Give every line below again, exactly.
--- START ---
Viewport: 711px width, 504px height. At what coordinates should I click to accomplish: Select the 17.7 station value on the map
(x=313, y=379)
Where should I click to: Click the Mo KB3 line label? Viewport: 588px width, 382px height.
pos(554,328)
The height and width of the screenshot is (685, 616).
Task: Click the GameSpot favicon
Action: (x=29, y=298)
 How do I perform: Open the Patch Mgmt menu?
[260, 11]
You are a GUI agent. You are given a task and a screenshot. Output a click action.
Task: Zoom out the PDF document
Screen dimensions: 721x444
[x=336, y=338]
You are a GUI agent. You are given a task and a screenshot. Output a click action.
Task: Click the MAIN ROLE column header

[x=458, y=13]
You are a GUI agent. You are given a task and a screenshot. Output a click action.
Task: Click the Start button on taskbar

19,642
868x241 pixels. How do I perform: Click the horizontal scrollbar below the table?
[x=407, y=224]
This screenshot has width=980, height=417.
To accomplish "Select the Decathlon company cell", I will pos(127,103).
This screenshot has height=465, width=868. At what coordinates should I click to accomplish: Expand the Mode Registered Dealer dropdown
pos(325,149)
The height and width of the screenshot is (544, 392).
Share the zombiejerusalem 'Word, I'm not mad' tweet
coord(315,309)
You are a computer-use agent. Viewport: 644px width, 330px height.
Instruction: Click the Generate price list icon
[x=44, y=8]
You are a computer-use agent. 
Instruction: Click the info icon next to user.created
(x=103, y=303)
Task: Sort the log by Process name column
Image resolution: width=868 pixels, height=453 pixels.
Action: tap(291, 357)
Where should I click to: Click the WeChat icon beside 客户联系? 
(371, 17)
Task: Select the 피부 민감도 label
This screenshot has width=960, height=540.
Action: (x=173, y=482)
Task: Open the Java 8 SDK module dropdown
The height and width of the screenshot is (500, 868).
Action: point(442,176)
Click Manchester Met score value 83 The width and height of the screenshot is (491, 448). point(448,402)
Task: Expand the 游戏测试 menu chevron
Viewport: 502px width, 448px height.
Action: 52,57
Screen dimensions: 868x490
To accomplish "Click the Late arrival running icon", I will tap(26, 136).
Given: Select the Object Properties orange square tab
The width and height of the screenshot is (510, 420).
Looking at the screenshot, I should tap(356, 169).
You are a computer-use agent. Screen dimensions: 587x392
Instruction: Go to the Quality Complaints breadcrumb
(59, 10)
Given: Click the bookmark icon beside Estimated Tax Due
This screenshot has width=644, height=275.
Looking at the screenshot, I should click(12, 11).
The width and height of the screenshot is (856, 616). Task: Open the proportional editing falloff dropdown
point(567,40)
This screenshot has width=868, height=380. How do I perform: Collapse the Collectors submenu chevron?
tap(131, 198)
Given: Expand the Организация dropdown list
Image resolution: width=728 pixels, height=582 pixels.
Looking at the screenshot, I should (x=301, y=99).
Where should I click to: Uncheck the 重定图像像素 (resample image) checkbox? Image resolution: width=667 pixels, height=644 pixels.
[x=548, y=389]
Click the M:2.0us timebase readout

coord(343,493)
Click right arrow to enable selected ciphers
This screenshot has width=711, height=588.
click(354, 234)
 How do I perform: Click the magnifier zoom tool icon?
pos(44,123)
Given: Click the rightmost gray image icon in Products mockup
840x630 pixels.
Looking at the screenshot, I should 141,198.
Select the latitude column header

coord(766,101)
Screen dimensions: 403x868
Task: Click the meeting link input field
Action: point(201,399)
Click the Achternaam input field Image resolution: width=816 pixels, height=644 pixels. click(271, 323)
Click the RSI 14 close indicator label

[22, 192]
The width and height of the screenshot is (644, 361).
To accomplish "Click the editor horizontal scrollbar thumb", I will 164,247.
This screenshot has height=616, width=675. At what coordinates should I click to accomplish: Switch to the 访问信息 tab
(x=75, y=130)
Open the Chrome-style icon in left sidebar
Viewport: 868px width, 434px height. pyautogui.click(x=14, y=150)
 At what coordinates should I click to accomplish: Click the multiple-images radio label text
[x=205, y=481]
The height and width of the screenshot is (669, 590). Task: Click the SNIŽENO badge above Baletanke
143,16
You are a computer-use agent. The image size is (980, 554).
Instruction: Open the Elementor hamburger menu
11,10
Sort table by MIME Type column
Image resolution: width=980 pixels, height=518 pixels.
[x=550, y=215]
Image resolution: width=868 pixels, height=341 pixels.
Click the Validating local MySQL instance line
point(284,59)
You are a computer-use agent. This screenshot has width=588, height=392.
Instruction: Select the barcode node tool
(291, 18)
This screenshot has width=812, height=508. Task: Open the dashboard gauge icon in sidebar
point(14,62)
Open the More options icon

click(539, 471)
--- END ---
◆ **Final answer**:
Viewport: 711px width, 504px height. At what coordinates should I click to accomplish: Select the 17.7 station value on the map
(x=313, y=379)
Where should I click to: Click the Mo KB3 line label? Viewport: 588px width, 382px height.
pos(554,328)
The height and width of the screenshot is (685, 616).
Task: Click the GameSpot favicon
Action: (x=29, y=298)
 How do I perform: Open the Patch Mgmt menu?
[260, 11]
You are a GUI agent. You are given a task and a screenshot. Output a click action.
Task: Zoom out the PDF document
Screen dimensions: 721x444
[x=336, y=338]
You are a GUI agent. You are given a task and a screenshot. Output a click action.
Task: Click the MAIN ROLE column header

[x=458, y=13]
You are a GUI agent. You are given a task and a screenshot. Output a click action.
Task: Click the Start button on taskbar

19,642
868x241 pixels. How do I perform: Click the horizontal scrollbar below the table?
[x=407, y=224]
This screenshot has width=980, height=417.
To accomplish "Select the Decathlon company cell", I will pos(127,103).
This screenshot has height=465, width=868. At what coordinates should I click to accomplish: Expand the Mode Registered Dealer dropdown
pos(325,149)
The height and width of the screenshot is (544, 392).
Share the zombiejerusalem 'Word, I'm not mad' tweet
coord(315,309)
You are a computer-use agent. Viewport: 644px width, 330px height.
Instruction: Click the Generate price list icon
[x=44, y=8]
You are a computer-use agent. 
Instruction: Click the info icon next to user.created
(x=103, y=303)
Task: Sort the log by Process name column
Image resolution: width=868 pixels, height=453 pixels.
Action: tap(291, 357)
Where should I click to: Click the WeChat icon beside 客户联系? 
(371, 17)
Task: Select the 피부 민감도 label
This screenshot has width=960, height=540.
Action: (x=173, y=482)
Task: Open the Java 8 SDK module dropdown
The height and width of the screenshot is (500, 868).
Action: point(442,176)
Click Manchester Met score value 83 The width and height of the screenshot is (491, 448). point(448,402)
Task: Expand the 游戏测试 menu chevron
Viewport: 502px width, 448px height.
Action: 52,57
Screen dimensions: 868x490
To accomplish "Click the Late arrival running icon", I will tap(26, 136).
Given: Select the Object Properties orange square tab
The width and height of the screenshot is (510, 420).
Looking at the screenshot, I should tap(356, 169).
You are a computer-use agent. Screen dimensions: 587x392
Instruction: Go to the Quality Complaints breadcrumb
(59, 10)
Given: Click the bookmark icon beside Estimated Tax Due
This screenshot has width=644, height=275.
Looking at the screenshot, I should click(12, 11).
The width and height of the screenshot is (856, 616). Task: Open the proportional editing falloff dropdown
point(567,40)
This screenshot has width=868, height=380. How do I perform: Collapse the Collectors submenu chevron?
tap(131, 198)
Given: Expand the Организация dropdown list
Image resolution: width=728 pixels, height=582 pixels.
Looking at the screenshot, I should (x=301, y=99).
Where should I click to: Uncheck the 重定图像像素 (resample image) checkbox? Image resolution: width=667 pixels, height=644 pixels.
[x=548, y=389]
Click the M:2.0us timebase readout

coord(343,493)
Click right arrow to enable selected ciphers
This screenshot has width=711, height=588.
click(354, 234)
 How do I perform: Click the magnifier zoom tool icon?
pos(44,123)
Given: Click the rightmost gray image icon in Products mockup
840x630 pixels.
Looking at the screenshot, I should 141,198.
Select the latitude column header

coord(766,101)
Screen dimensions: 403x868
Task: Click the meeting link input field
Action: point(201,399)
Click the Achternaam input field Image resolution: width=816 pixels, height=644 pixels. click(271, 323)
Click the RSI 14 close indicator label

[22, 192]
The width and height of the screenshot is (644, 361).
To accomplish "Click the editor horizontal scrollbar thumb", I will 164,247.
This screenshot has height=616, width=675. At what coordinates should I click to accomplish: Switch to the 访问信息 tab
(x=75, y=130)
Open the Chrome-style icon in left sidebar
Viewport: 868px width, 434px height. pyautogui.click(x=14, y=150)
 At what coordinates should I click to accomplish: Click the multiple-images radio label text
[x=205, y=481]
The height and width of the screenshot is (669, 590). Task: Click the SNIŽENO badge above Baletanke
143,16
You are a computer-use agent. The image size is (980, 554).
Instruction: Open the Elementor hamburger menu
11,10
Sort table by MIME Type column
Image resolution: width=980 pixels, height=518 pixels.
[x=550, y=215]
Image resolution: width=868 pixels, height=341 pixels.
Click the Validating local MySQL instance line
point(284,59)
You are a computer-use agent. This screenshot has width=588, height=392.
Instruction: Select the barcode node tool
(291, 18)
This screenshot has width=812, height=508. Task: Open the dashboard gauge icon in sidebar
point(14,62)
Open the More options icon

click(539, 471)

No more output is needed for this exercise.